Researchers at Symantec say they have noticed an uptick of attackers relying on malicious links as opposed to attachments in order to infect users.
According to Symantec, since late November there has been a spike in the number of malicious emails using this tactic. In October only seven percent of malicious spam emails contained links. In November, that number jumped to 41 percent.
“While many malicious emails come with an attachment, organizations can block and filter these types of messages,” Symantec researchers noted in a blog post. “Symantec believes that the Cutwail botnet (Trojan.Pandex) is behind some of the recent spam messages, along with other botnets, and that attackers have resorted to using links in a bid to avoid email security products that scan for malicious attachments.”

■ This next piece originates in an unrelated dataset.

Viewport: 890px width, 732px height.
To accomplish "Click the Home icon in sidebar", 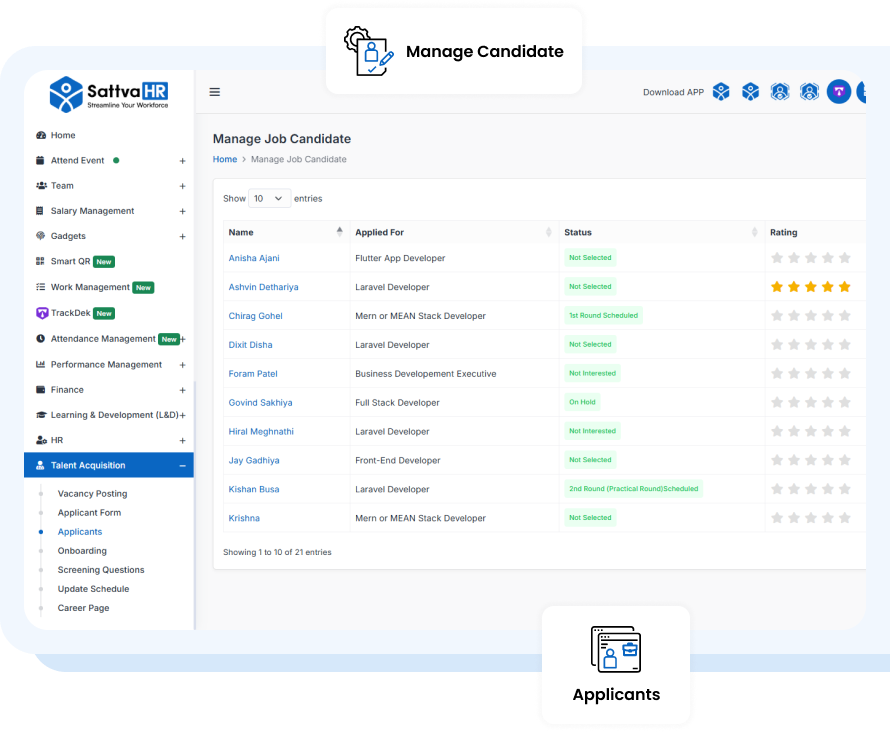I will 41,135.
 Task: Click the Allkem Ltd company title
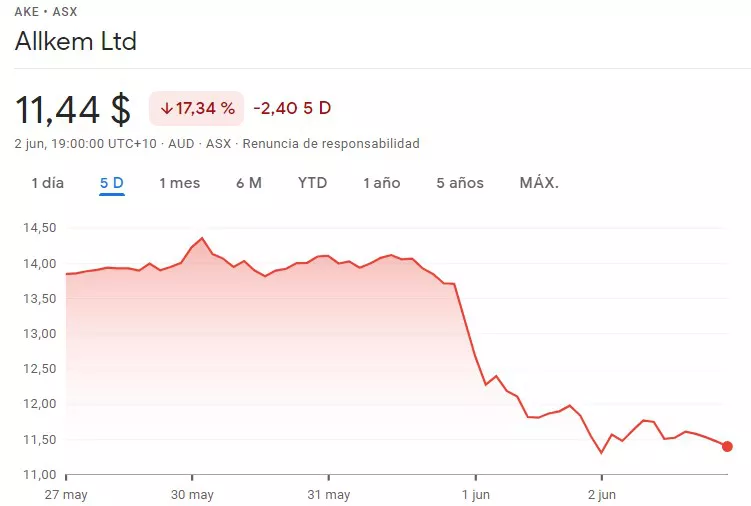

During the last few weeks, spammers have been blasting out social engineering-themed messages such as emails about fax and voicemail notifications. These emails may contain information typically included in legitimate fax and voicemail messages such as a caller ID or confirmation number, but the information itself is fake.
“The common thread in each email is that they contain links,” according to Symantec. “These links use hijacked domains and have a URL path that leads to a PHP landing page. If the user clicks on the links, they are led to a malicious file. In particular, we have seen Downloader.Ponik and Downloader.Upatre being used in these emails. These are well-known Trojans that are used for downloading additional malware onto compromised computers, including information stealers like Trojan.Zbot (also known as Zeus).”
Researchers have seen a number of subject lines used, including: MyFax message from *unknown* – 3 pages; Fax Message and Fax Message #[RANDOM NUMBER].
“Earlier in November we witnessed a similar campaign based around fake telecoms bills written in German,” according to the researchers. “These emails reported that the receiver had recently run up a large mobile phone bill. The goal was to get the receiver to click on the link to find out more about what appeared to be a billing mistake.”
“This recent shift away from malicious attachments towards malicious links is a reminder that security is a game of cat and mouse,” the researchers noted. “Spammers try to gain the upper hand while mail security products implement detections against these shifts.”